The Dorchester opening kitchens to the public for one night only

Guests will head downstairs to enjoy a Dorchester dinner served by the chefs
Hosts: The Dorchester’s Henry Brosi, David McIntyre and Jean-Philippe Blondet
Lucy Young

The Dorchester is opening its kitchens to the public for one night only, with the hotel’s top chefs serving some of the best dishes from across its Michelin-starred menus.

Guests at the Mayfair hotel’s Kitchen Party, held as part of London Food Month, will be escorted downstairs to the kitchens and welcomed with cocktails and champagne on a specially installed red carpet.

The hotel’s long-standing executive chef Henry Brosi is hosting the evening alongside Jean-Philippe Blondet from three-Michelin starred Alain Ducasse at The Dorchester and David McIntyre from sister hotel 45 Park Lane.

Each will have a station in one area of the hotel’s vast kitchens — which are as large as 10 tennis courts. Guests can either sit at a stall at the food station or stand and eat while chatting to the chefs.

Music will be provided by a DJ playing from a booth in Brosi’s office.

Brosi, who has worked at the hotel since 1999, will be serving his signature dish — poached Dublin bay prawns with tender stem broccoli and sauce vierge — among other highlights from the hotel’s menus.

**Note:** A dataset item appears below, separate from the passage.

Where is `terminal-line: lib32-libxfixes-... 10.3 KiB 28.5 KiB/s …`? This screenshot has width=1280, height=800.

​Blondet, who previously worked at the three Michelin star Le Louis XV-Alain Ducasse at the Hotel de Paris in Monaco, will serve Scottish salmon, fresh herb condiment and caviar. Meanwhile Californian-born David McIntyre, previously of The Ritz Carlton in Los Angeles, will serve up spiced ahi tuna cone with miso from CUT at 45 Park Lane.

There will also be a Peking duck station from executive chef Chong Choi Fong of China Tang at The Dorchester, the hotel’s Cantonese offering.

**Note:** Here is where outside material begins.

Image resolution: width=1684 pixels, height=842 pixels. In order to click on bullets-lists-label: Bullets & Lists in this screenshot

Henry Brosi, the hotel’s seventh executive chef in its 86-year history, said: “The usual staff will be working in another area of the kitchen and we will have as station each where guests can talk to us and eat and really get involved in the cooking if they want.

“We wanted our guests to see how the kitchen works so they can understand exactly what we do. It is a rare thing for people to be able to have that kind of interaction with a top chef, so it is a lot of fun for them. We don’t often get to meet our diners, so it is great for us, too.

“It is not only restaurants that make up the London food scene and that have made London what it is today [in terms of food]. London is a hugely diverse city for food and hotels can be forgotten. The hotel scene is as important as everything else.”

The Dorchester’s London Food Month Kitchen Party take place on Monday, June 26. Tickets cost £150 per person.